User Groups	The root node of all user groups. Each user group in the portal inherits its access control configuration from the User Groups virtual resource. It is not possible to create role blocks on individual user groups.
User Self Enrollment	Protects the Selfcare and User Enrollment facilities (sign up and Edit My Profile). This virtual resource has no child resources.
Users	This virtual resource has no child resources. The Users virtual resource protects sensitive operations that deal with user management. For example, in order to add a user to a user group, you must have the Security Administrator@Users role. Users are implicitly protected resources. Users cannot be protected individually, but only through their group membership. As a result, it is not possible to have a role assignment on a specific user. Roles must be on user groups instead. So, we can edit the user profile of Mary if you have a role assignment on some user group to which Mary belongs.
VP URL Mappings	Protects the ability to modify a URL Mapping linked to a virtual portal.
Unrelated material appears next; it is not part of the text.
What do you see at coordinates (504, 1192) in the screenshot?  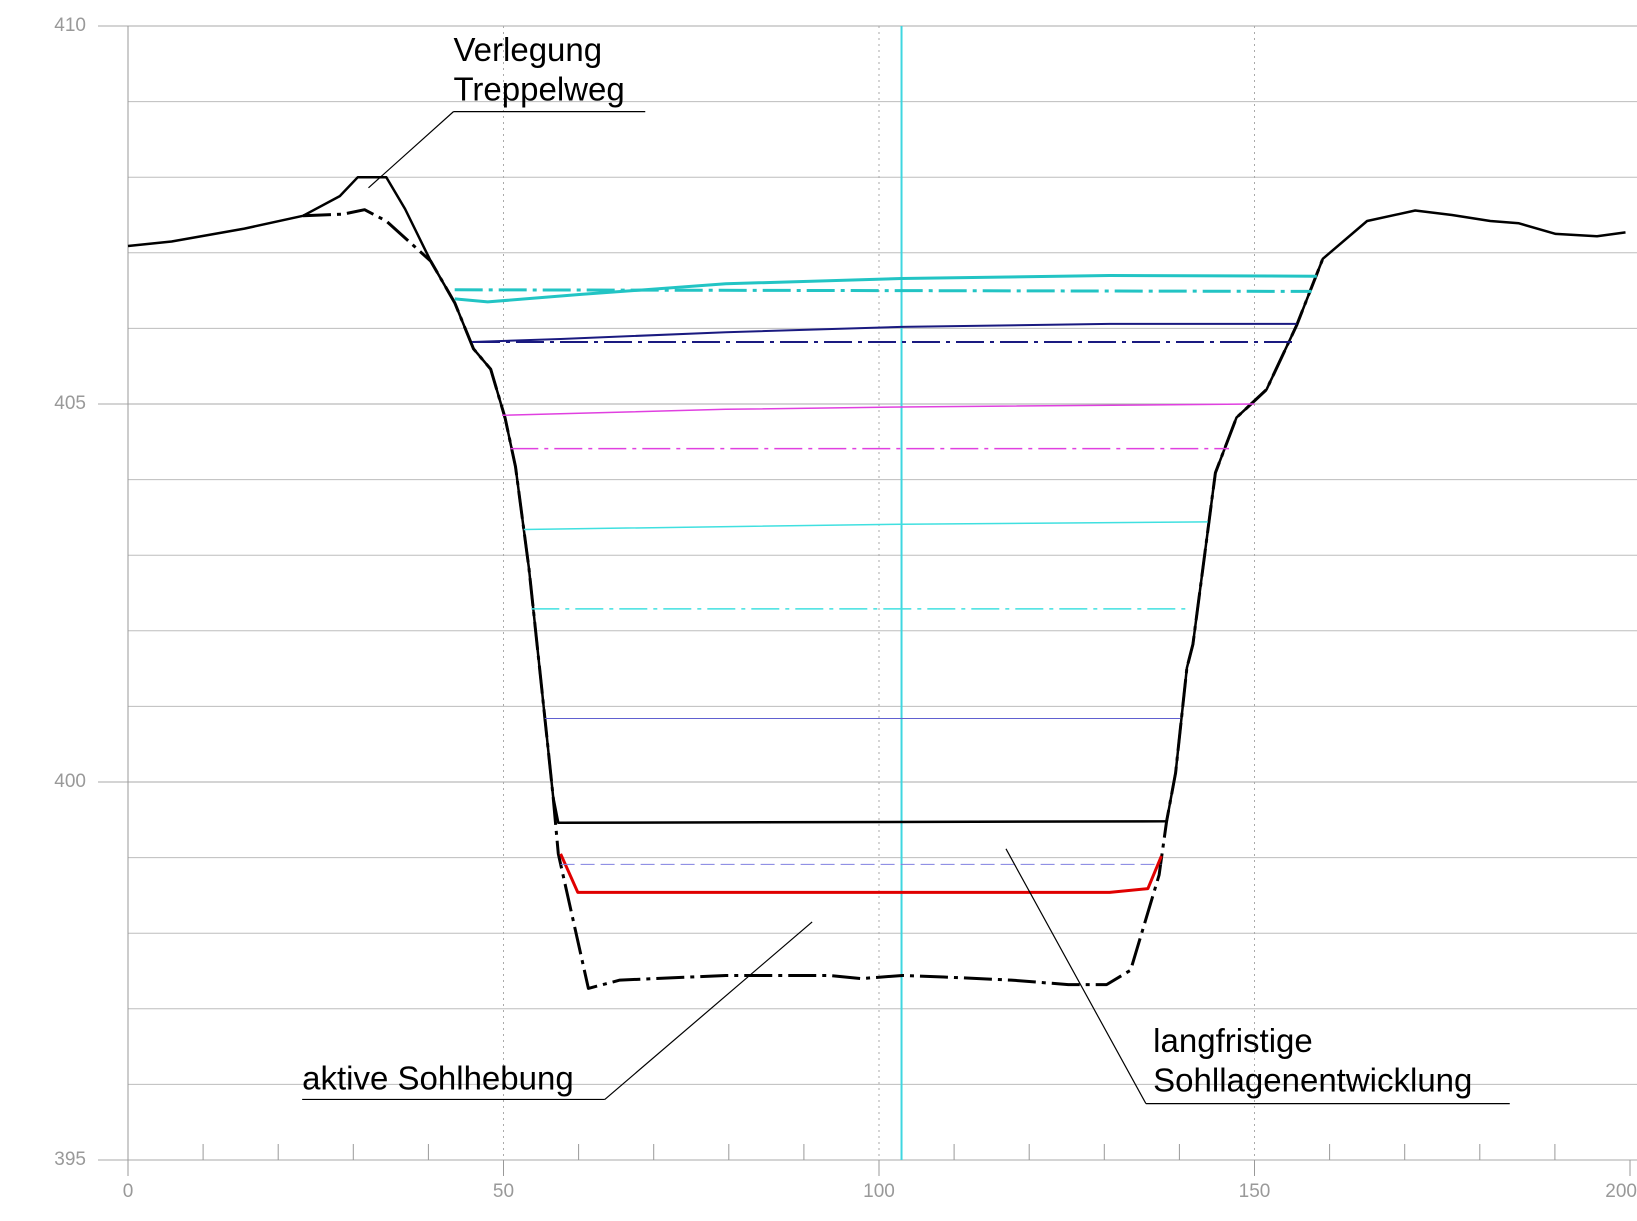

Web Modules	The root node of all Web Modules. Web Modules are portlet WAR file that are installed on WAS. Web Modules can contain multiple portlet applications. If a new Web Modules is installed, it is automatically a child of the Web Modules virtual resource. Roles on this resource affect all child resources (all installed Web Modules) unless role blocks are used.
WSRP	This resource is the parent resource of the virtual resources WSRP Export and WSRP Producers. By default, roles on the WSRP resource affect the other two virtual WSRP resources and all WSRP resource instances through inheritance. If there are no role blocks in between, users who have role assignments on the WSRP resource have access rights on all WSRP resources.
WSRP export	This virtual resource controls the ability of a user to provide and withdraw portlets as a WSRP Service.
WSRP Producers	This resource is the root node of all registered Producer instances. Each Producer that is registered in the portal inherits its access control configuration from the WSRP Producers virtual resource unless role blocks are used.
xmlaccess.sh	Protects the ability to run xmlaccess.sh scripts. This virtual resource has no child resources.
ADMIN_SLOTS	The root node of all shared administrative credential vault sloto containing a system credential. This node controls access to modify and delete such vault slots and to retrieve its credentials.
POLICY MAPPING CONTEXTS	Identifies the Root node to all Policy items. This virtual resource is independent of the Mapping of a Policy.
SERVER INFORMATION	Protects the ability to create/modify/delete Mappings between a remote server information used for Federation and this WebSphere Portal server instance
STEP UP AUTHENTICATION	Protects the ability to modify the binding of resources such as Portlets or Pages to an authentication level.
TAGS	Users can apply keywords to describe, classify, or label web content resources.
RATINGS	Users can assign numeric values to web content resources for evaluation.
THEME MANAGEMENT	Users can update and modify the portal theme.